Daqui posso ver árvores mortas, raizes expostas, sem contudo abalar a presença da vida, uma diversidade quase impossível de quantificar. Esse região está admiravelmente preservada, tem poucas fazendas de gado, raras estradas de terra e só algumas habitações no fundo dos vales. O povo desse região não é do tipo empreendedor, cultivam terra só para subsistência e próximo à casa. É um povo meio índio. Contudo gosta de caçar e pescar. Agora mesmo ouço tiros de espingarda ao longe. Imagino o caçador abatendo a última cerva, quem sabe prenhe. Imagino a última representante e sobrevivente de sua espécie. Mas o caçador não tem essa consciência. Se não ver mais caça, aposenta sua espingarda sem especulação, sem preocupar com diversidade biológica, preservação de animais e plantas. Essa preocupação está presente mais comumente nos indivíduos da cidade. Esses mesmos que vivem na monotonia dos edifícios, das ruas asfaltadas, das praças mal conservadas.

A selva de concreto acorda em cada um de nós a nostalgia, a saudade ancestral do mato. Hoje somos todos ecologistas, queremos preservar ou, mesmo, restabelecer o que foi destruído. Queremos os rios limpos, os campos verdejantes, as montanhas sem terra exposta. Mas, lá no sertão qual é a consciência do caipira?

De qualquer forma, não trocaria a vida moderna e seus badulaques pela primitiva e romântica existência da era da pedra lascada. O animal humano brincou de Deus e construiu outro mundo para nele viver. E nós somos produto disso.

Mas gostaria de combater essa dicotomia, essa oposição entre a vida natural e a vida numa grande metrópole. Por que precisaria abrir mão de uma para abraçar a outra?
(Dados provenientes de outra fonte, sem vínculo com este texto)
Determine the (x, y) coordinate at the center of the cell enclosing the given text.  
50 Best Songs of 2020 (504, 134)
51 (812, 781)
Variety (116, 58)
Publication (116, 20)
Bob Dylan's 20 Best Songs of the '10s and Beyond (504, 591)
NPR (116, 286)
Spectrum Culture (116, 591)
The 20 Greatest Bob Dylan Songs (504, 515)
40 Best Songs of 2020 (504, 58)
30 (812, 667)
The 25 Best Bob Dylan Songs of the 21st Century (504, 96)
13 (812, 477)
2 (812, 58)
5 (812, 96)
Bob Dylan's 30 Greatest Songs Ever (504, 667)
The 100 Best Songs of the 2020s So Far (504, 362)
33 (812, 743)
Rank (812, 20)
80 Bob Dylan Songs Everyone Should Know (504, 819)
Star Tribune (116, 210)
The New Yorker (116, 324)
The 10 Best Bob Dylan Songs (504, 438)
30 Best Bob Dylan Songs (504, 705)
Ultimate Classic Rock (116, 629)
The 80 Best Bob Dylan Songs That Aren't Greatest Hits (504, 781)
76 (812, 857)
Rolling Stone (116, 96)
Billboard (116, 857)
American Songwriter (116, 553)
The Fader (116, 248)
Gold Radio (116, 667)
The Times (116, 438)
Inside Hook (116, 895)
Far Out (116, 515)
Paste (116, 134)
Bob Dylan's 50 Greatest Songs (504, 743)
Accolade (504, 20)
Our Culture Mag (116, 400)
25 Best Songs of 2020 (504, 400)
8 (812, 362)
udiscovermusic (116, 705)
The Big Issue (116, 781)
Eu poderia ir para a floresta portando um computador portátil, uma máquina fotográfica digital, roupas especiais para enfrentar a excessiva umidade, uma geladeira, um forno de micro-ondas e coisas táis, de não podemos mais abrir mão. No passado, a floresta nos enchia de medo mas sabíamos sobreviver nela. Hoje, uma grande e caótica cidade nos enche de medo mas sabemos sobreviver nela. Éramos ameaçados por animais predadores e répteis peçonhentos e agora corremos o risco de ser assaltados, de ser alvejados por balas perdidas, de ser atropelados por um veiculo desgovernado. O importante e que noventa e nove por cento de nós sobrevive.

O ser humano muda a natureza mas a natureza teima em continuar tomando conta dele. Nós modificamos as combinações de moléculas, as propriedades da matéria, os usos da terra, as funções da natureza, mas não conseguimos superar as mais elementares leis da vida.